Problem requirements :: The output is the lines below from the one with "Task: Click the 批量删除 red X icon" through the one with "Click the align", both included, printed exactly and with no other line.

Extracted records ::
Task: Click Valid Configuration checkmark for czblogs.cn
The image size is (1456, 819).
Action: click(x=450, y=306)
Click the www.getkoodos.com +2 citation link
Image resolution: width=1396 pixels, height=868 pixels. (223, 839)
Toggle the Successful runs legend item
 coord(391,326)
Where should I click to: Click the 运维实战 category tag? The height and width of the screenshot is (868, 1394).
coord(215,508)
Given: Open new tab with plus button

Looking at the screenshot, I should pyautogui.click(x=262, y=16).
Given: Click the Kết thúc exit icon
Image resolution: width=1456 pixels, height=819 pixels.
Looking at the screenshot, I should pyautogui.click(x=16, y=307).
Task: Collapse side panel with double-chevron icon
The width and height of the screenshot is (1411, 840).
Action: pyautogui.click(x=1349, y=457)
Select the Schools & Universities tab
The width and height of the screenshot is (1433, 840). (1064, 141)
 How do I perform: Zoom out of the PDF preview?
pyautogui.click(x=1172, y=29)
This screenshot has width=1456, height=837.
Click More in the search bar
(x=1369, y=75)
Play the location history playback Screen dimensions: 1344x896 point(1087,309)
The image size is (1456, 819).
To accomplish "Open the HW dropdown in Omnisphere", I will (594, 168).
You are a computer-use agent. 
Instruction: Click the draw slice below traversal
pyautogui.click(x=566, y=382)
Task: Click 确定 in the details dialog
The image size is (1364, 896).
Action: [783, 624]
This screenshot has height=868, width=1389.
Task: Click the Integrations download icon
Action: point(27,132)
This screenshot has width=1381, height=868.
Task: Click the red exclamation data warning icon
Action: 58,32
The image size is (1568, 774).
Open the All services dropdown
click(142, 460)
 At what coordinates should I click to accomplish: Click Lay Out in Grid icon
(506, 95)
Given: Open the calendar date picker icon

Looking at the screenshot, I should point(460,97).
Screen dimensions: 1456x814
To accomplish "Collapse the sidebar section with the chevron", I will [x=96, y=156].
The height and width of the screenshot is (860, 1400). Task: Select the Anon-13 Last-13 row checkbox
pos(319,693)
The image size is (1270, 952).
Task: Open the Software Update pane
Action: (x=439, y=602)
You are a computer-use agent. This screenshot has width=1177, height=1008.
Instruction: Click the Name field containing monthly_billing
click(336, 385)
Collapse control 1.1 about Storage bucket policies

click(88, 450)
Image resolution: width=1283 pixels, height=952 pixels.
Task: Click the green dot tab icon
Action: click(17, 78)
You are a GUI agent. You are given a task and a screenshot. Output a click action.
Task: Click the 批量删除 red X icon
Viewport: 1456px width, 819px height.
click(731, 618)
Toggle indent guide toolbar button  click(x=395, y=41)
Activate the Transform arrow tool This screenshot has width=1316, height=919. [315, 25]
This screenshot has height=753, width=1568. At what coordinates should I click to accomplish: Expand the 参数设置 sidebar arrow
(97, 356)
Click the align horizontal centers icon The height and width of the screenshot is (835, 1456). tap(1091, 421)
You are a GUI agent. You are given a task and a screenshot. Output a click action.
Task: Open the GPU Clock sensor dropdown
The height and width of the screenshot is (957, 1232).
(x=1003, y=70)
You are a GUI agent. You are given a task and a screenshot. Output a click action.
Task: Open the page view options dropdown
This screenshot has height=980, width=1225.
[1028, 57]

Exercise response ::
Task: Click the 批量删除 red X icon
Viewport: 1456px width, 819px height.
click(731, 618)
Toggle indent guide toolbar button  click(x=395, y=41)
Activate the Transform arrow tool This screenshot has width=1316, height=919. [315, 25]
This screenshot has height=753, width=1568. At what coordinates should I click to accomplish: Expand the 参数设置 sidebar arrow
(97, 356)
Click the align horizontal centers icon The height and width of the screenshot is (835, 1456). tap(1091, 421)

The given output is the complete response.